::: DATA :::

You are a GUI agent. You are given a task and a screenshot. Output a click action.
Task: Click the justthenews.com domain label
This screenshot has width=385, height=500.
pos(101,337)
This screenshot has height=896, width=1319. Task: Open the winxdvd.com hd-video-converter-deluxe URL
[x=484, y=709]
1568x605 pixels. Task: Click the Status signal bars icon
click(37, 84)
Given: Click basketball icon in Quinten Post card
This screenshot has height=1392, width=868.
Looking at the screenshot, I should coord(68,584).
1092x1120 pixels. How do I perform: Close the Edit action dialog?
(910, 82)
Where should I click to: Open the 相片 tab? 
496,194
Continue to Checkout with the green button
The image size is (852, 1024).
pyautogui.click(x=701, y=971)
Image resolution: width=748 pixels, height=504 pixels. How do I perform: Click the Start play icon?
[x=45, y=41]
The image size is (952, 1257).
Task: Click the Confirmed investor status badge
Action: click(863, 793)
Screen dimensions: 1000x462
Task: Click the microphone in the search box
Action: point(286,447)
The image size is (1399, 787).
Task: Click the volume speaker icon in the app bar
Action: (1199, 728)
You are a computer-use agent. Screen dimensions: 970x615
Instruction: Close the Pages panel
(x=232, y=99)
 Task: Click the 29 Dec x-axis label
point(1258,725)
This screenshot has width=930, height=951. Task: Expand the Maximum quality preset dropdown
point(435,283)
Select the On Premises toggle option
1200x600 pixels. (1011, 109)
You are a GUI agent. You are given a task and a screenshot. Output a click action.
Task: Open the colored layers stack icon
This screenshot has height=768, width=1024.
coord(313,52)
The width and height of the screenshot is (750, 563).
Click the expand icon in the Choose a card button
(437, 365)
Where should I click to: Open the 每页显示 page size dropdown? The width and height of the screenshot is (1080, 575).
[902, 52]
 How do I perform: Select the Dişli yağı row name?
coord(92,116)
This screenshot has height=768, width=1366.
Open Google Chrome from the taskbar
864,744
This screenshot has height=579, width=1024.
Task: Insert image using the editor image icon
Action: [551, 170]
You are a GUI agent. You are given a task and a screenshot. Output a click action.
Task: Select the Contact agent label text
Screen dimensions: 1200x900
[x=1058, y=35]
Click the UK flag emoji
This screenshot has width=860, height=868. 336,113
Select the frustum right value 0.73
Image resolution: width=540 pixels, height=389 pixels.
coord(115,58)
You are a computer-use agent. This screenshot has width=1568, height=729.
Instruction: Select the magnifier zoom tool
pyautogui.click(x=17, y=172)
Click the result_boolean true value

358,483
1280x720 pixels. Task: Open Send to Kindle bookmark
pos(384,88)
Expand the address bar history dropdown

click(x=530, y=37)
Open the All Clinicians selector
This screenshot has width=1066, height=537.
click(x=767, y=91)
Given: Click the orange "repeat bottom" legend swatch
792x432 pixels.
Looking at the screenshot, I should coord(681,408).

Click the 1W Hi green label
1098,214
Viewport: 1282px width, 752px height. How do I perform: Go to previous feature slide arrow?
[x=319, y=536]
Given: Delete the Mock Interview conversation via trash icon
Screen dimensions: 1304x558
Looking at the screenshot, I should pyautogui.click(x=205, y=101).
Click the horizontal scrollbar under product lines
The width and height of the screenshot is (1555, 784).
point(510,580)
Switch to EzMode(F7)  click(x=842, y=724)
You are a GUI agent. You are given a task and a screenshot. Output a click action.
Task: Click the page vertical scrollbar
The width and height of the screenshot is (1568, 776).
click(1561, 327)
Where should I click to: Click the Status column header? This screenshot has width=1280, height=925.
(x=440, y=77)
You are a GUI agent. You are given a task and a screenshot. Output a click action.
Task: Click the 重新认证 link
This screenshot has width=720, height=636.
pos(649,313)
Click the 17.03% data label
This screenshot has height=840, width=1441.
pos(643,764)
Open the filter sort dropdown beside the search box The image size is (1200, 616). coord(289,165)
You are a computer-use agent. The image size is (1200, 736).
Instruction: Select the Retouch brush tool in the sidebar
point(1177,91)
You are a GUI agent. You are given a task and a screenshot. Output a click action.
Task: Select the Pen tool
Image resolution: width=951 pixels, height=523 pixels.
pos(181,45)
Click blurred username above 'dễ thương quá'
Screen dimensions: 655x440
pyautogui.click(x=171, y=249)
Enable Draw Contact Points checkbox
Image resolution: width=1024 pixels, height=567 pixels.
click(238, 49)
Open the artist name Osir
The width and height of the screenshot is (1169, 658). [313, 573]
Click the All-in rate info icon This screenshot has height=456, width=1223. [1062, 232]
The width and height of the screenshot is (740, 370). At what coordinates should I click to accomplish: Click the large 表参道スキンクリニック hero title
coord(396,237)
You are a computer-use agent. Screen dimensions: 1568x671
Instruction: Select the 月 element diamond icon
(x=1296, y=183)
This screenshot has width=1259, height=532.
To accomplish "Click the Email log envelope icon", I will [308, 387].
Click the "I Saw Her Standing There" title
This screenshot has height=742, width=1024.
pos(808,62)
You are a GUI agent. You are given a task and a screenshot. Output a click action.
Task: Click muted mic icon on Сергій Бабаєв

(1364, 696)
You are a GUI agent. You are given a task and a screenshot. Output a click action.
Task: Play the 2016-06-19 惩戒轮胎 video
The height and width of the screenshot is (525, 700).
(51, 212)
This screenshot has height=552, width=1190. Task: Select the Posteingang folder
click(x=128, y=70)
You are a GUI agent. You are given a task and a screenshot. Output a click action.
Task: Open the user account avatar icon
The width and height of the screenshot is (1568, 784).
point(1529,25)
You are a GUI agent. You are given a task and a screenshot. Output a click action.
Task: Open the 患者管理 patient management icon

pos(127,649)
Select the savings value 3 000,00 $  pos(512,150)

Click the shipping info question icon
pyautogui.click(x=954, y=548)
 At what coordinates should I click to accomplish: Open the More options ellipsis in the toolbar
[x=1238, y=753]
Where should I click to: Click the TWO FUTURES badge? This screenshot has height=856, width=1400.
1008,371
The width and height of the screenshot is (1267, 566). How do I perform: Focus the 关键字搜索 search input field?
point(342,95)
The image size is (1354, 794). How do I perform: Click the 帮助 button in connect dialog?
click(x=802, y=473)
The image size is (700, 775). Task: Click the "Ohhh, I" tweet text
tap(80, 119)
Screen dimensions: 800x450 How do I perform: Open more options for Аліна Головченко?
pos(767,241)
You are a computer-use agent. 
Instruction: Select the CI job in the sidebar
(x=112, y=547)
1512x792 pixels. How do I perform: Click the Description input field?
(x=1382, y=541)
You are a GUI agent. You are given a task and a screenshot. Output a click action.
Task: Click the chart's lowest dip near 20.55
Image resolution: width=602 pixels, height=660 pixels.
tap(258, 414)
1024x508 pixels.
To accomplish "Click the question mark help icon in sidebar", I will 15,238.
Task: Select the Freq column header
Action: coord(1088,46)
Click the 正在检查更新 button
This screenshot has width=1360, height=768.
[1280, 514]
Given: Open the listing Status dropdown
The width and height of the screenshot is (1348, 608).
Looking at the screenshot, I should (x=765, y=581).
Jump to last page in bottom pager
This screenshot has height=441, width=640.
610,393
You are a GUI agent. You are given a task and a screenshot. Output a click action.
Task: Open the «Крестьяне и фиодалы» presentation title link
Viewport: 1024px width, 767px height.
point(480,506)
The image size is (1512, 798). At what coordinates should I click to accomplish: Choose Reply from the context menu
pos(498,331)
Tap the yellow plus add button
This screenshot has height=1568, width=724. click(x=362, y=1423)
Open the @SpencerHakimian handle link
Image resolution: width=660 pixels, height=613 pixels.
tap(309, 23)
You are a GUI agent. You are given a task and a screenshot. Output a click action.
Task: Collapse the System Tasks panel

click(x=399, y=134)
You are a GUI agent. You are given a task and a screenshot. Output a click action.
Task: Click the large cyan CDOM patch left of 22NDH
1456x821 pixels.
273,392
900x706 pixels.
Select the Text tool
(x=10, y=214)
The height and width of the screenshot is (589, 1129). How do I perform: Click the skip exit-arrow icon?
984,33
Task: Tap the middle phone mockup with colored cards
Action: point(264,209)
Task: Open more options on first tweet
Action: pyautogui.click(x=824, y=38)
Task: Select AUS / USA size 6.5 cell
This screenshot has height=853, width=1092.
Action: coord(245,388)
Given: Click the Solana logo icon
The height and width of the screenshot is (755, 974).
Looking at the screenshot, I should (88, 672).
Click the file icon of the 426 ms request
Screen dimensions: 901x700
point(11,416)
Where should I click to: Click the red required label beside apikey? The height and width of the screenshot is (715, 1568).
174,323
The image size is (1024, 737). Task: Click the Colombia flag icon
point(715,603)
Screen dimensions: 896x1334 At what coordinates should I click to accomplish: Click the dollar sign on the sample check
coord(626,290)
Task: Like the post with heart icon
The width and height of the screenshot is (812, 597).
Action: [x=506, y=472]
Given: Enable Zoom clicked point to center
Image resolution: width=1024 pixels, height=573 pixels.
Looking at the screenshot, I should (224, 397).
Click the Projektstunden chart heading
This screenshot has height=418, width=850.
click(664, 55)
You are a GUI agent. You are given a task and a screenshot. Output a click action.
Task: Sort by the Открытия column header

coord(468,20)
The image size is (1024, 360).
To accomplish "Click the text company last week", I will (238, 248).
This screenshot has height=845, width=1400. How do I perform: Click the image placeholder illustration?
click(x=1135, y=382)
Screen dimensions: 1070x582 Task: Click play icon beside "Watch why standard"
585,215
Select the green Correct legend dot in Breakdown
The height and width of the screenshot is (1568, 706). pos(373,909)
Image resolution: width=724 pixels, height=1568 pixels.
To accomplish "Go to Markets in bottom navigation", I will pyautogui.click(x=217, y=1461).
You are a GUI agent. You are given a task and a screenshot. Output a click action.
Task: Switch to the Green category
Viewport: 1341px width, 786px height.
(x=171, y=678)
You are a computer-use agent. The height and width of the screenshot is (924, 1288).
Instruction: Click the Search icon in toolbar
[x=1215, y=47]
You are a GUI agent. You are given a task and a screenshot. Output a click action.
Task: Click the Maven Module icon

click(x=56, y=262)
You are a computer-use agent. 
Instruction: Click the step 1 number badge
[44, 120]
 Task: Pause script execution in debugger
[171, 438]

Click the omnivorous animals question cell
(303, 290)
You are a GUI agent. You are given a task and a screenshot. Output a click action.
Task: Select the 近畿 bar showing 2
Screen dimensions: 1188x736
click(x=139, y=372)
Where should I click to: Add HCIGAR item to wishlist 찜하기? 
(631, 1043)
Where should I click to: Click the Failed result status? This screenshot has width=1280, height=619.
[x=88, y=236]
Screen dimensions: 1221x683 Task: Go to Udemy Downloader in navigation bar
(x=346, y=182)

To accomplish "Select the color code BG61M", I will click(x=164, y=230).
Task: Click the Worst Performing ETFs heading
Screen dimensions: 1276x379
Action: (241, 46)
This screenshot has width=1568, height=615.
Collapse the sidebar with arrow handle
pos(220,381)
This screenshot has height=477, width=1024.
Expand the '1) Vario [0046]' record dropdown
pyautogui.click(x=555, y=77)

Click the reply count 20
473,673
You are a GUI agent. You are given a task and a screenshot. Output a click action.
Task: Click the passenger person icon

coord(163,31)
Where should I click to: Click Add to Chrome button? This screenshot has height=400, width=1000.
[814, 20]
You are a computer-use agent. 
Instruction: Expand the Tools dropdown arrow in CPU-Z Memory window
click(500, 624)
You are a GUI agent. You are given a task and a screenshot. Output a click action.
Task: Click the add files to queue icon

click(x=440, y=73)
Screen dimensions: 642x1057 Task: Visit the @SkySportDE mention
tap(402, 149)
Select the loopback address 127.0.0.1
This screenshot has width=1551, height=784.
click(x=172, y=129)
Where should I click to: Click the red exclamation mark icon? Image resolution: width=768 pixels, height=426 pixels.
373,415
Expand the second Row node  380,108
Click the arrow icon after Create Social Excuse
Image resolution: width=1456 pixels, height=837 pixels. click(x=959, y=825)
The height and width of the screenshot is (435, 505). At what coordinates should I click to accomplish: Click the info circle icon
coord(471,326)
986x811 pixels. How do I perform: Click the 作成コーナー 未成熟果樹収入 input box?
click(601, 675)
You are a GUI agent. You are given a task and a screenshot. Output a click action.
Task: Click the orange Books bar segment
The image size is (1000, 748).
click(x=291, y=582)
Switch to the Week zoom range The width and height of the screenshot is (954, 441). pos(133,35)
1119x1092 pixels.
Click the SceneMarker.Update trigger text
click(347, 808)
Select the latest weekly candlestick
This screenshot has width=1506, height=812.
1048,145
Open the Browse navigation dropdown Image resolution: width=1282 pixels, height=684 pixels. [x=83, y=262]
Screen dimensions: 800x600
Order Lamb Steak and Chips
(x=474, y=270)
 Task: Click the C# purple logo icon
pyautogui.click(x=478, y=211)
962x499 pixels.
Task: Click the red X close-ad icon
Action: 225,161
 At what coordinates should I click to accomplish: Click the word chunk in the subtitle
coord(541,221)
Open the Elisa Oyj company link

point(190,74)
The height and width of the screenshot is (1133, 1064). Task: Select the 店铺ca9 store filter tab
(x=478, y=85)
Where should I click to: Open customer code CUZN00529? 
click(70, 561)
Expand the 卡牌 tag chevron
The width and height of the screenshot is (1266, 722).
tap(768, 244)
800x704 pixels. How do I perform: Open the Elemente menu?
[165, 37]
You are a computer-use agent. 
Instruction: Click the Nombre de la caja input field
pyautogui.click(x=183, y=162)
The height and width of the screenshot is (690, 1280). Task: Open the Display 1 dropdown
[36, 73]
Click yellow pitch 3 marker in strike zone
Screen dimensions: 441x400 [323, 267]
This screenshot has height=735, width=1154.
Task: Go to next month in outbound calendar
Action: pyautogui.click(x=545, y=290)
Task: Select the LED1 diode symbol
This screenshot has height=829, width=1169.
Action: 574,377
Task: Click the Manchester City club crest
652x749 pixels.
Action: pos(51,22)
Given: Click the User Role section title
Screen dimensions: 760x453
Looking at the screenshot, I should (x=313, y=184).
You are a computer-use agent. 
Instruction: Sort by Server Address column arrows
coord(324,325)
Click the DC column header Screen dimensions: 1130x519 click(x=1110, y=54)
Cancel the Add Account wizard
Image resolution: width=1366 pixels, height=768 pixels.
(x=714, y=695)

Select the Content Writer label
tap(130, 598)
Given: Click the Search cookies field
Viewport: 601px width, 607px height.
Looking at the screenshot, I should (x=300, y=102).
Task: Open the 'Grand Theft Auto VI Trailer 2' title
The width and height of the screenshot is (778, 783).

:::

WHAT IS NEEDED:
From the records above, pull every line that has the string "Switch" and copy it.

RESPONSE FOR THIS EXERCISE:
Switch to EzMode(F7)  click(x=842, y=724)
Task: Switch to the Green category
Switch to the Week zoom range The width and height of the screenshot is (954, 441). pos(133,35)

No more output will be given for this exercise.